Environment variables POD_NAME, NAMESPACE, SERVICE_NAME and AKKA_REMOTE_ARTERY_CANONICAL_HOSTNAME are used for proper Akka Bootstrap and Akka Remote configuration.
We need to ensure, that:
- Every node can correctly detect out other nodes' URLs.
- Nodes can talk to each other successfully.
This is done by using Akka Management library, and specifically Akka Cluster Bootstrap.
To configure Akka Management to listen on port 8558 and detect other cluster members via the service that we just created, you'd need to add something like this to your application.conf:
management {
http {
bind-hostname = 0.0.0.0
bind-port = 8558
}
cluster.bootstrap {
contact-point-discovery {
service-name = ${?SERVICE_NAME}
service-namespace = ${?NAMESPACE}
port-name = management
discovery-method = akka-dns
}
}
}This is the minimal configuration that tells cluster bootstrap to use SERVICE_NAME service in NAMESPACE namespace for nodes discovery with akka-dns discovery method and use its management port to reach other nodes.
There are some other configuration fields that you can find in Cluster Bootstrap documentation if you want to fine-tune it. But this is good enough for a start.
This is done via Akka Remoting, and in our example we use Artery over TCP, which is the default choice.
You would need something like this to make it work:
remote.artery {
bind.hostname = 0.0.0.0
bind.port = 2552
canonical.hostname = ${?AKKA_REMOTE_ARTERY_CANONICAL_HOSTNAME}
canonical.port = 2552
}This Canonical hostname thing is this pod's URL that we mentioned in the K8s part.

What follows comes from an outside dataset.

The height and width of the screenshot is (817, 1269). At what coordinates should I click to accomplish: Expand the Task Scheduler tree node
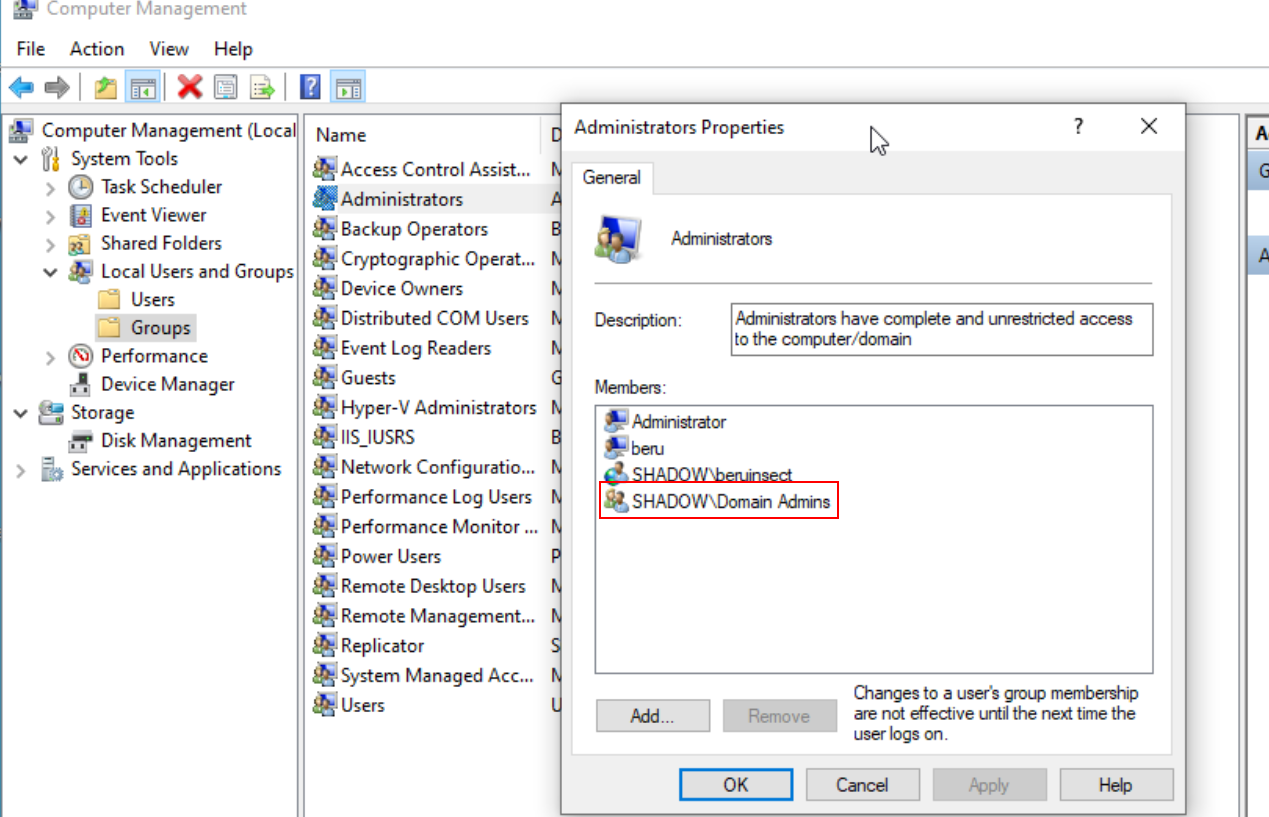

It is used to advertise to other pods, how they should reach this pod, i.e. that's this pod's external URL. See Canonical address for more information.
Binding to 0.0.0.0 ensures that your pod will be listening on canonical.hostname and will be able to process incoming requests. Maybe duplicated port information is redundant, but just to be on the safe side I left it as is.
It is a bit misleading that Akka Management doesn't mention here that it supports akka-dns directly, through bootstrap configuration. But it does.
If you add this when you initialise your application:
AkkaManagement(as).start()
ClusterBootstrap(as).start()and you have all necessary libraries installed (see Akka Management and Akka Remoting documentation above), then when your pods are starting up, they should be able to see each other and establish a cluster.
This doesn't fully cover the whole topic of running an Akka Cluster on K8s and possible issues that you could encounter.
There is a chance that this would not work because my cluster was different to yours or configuration changed since the days when this was written down. Though I believe, it should be helpful overall to figure out what to do if you suddenly realise that istio doesn't allow you to use kubernetes-api, and you don't know what to try next.